▸ TASK INSTRUCTIONS
Transcribe the lines below exactly, everything from the line that contains "Image resolution: width=399" down to the line that contains "Looking at the", including both of those lines, and leave the pictures out of your answer.

▸ MATERIALS PROVIDED

###

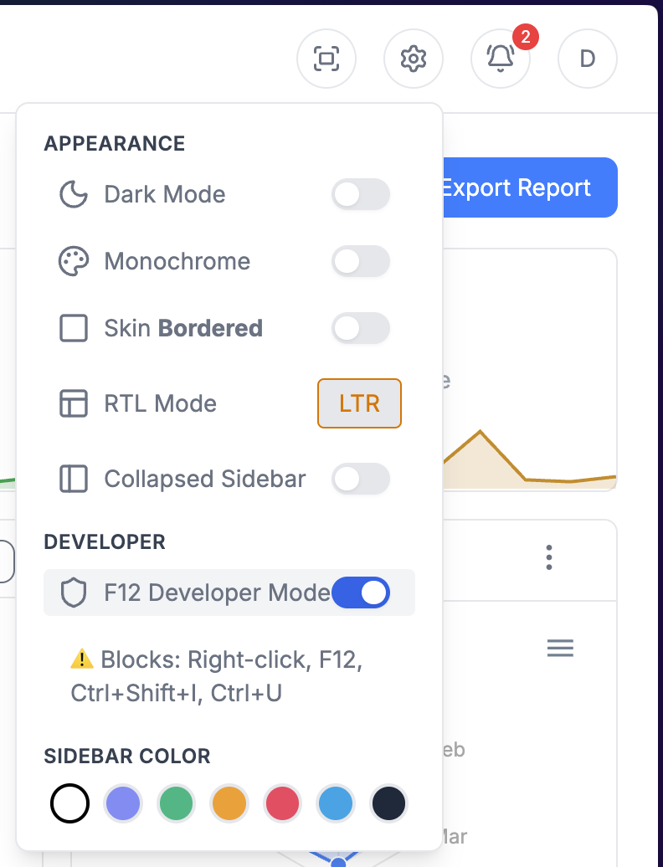Screen dimensions: 663x867
Task: Pick the dark navy sidebar color
Action: [389, 804]
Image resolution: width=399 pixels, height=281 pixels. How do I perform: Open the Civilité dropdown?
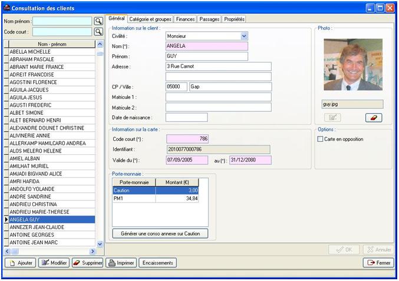244,36
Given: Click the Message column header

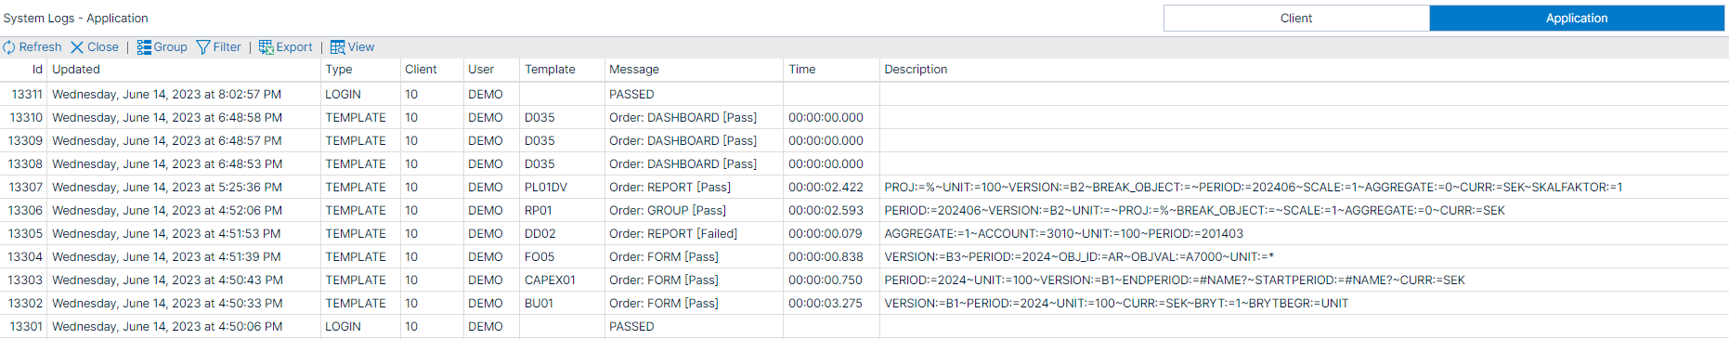Looking at the screenshot, I should click(634, 70).
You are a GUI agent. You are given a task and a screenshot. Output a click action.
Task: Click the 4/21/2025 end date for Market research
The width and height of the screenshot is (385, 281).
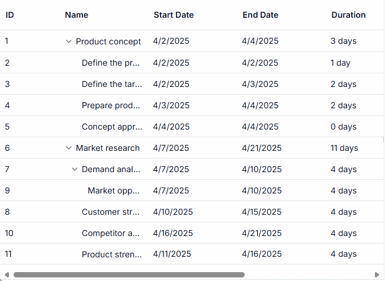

###

▸ ANSWER TO THE EXERCISE
Image resolution: width=399 pixels, height=281 pixels. How do I perform: Open the Civilité dropdown?
244,36
Given: Click the Message column header

Looking at the screenshot, I should click(634, 70).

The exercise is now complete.